:: DATA RECORDS ::
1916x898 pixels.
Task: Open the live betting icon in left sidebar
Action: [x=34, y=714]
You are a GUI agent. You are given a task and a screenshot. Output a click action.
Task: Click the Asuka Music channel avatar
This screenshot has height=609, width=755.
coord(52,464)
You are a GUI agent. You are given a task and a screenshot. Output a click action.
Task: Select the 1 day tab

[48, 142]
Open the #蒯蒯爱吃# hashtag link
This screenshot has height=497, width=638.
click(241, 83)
:::
:: DATA RECORDS ::
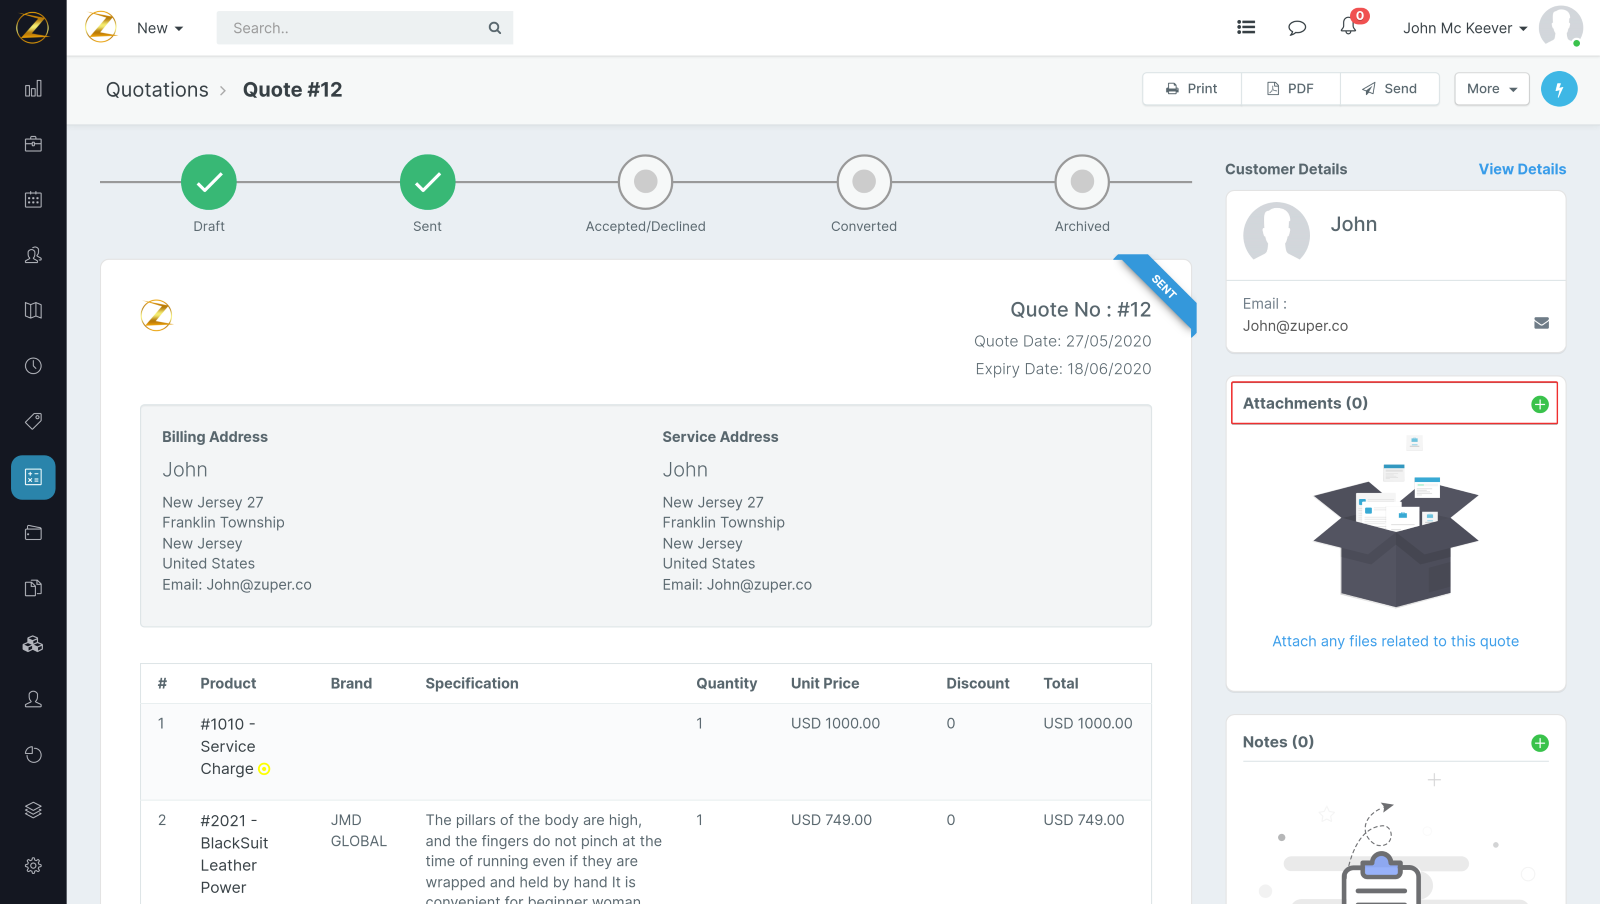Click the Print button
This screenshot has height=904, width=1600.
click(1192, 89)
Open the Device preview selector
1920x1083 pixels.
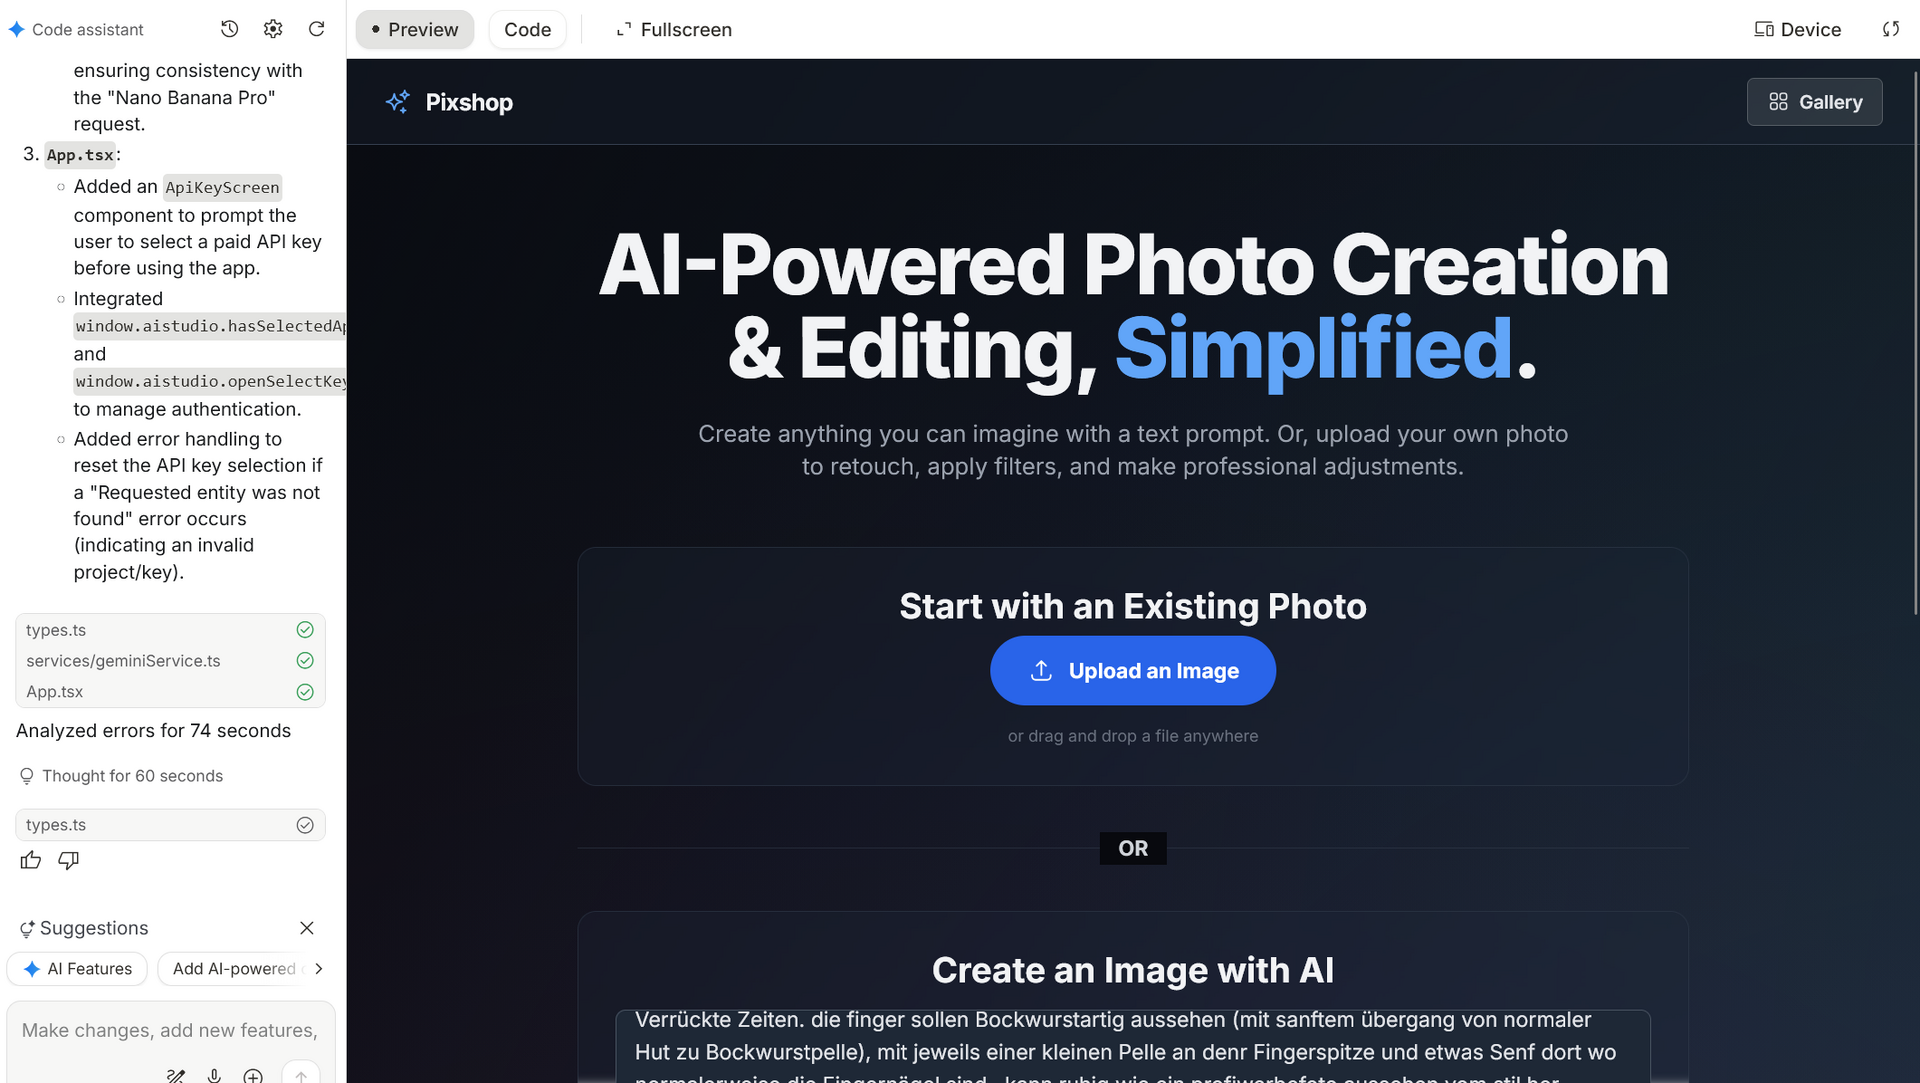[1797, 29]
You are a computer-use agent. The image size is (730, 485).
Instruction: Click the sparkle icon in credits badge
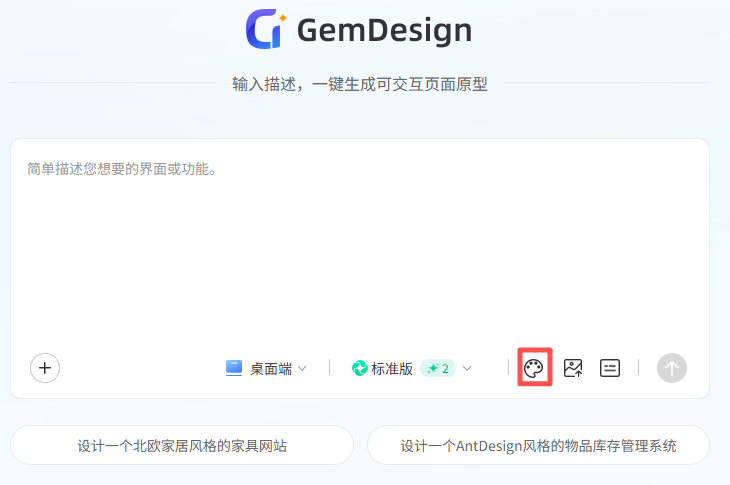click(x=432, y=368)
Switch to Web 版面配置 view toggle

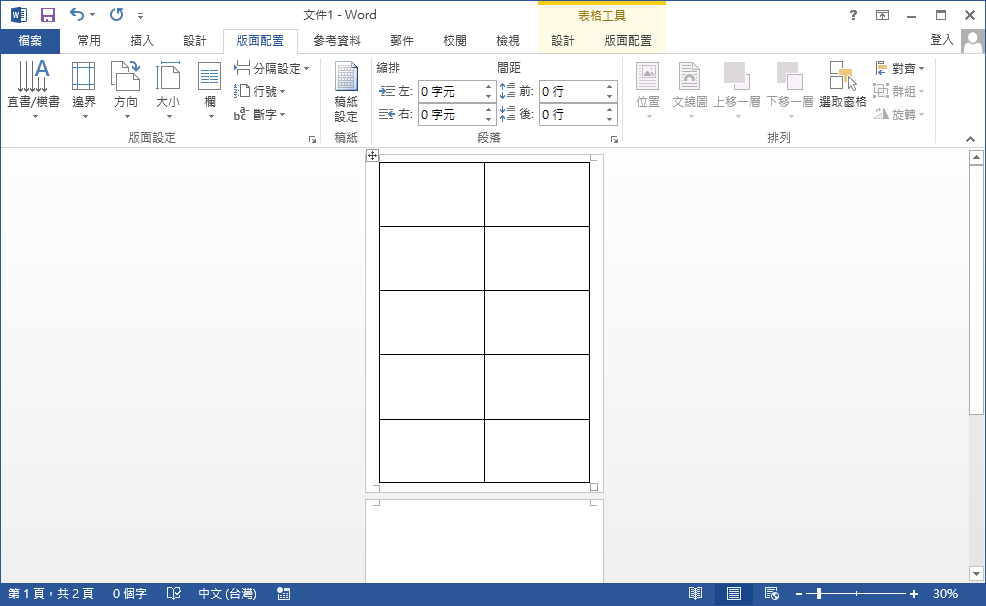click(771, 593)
:::
Arrange as a JSON list of strings, one string per line, the part of the data that opens with the line containing "Click the Print button" and closes with the line containing "click(x=432, y=368)", leaving out blank lines and any pictures.

• WORKED SOLUTION:
[
  "Click the Print button",
  "This screenshot has height=904, width=1600.",
  "click(1192, 89)",
  "Open the Device preview selector",
  "1920x1083 pixels.",
  "[1797, 29]",
  "You are a computer-use agent. The image size is (730, 485).",
  "Instruction: Click the sparkle icon in credits badge",
  "click(x=432, y=368)"
]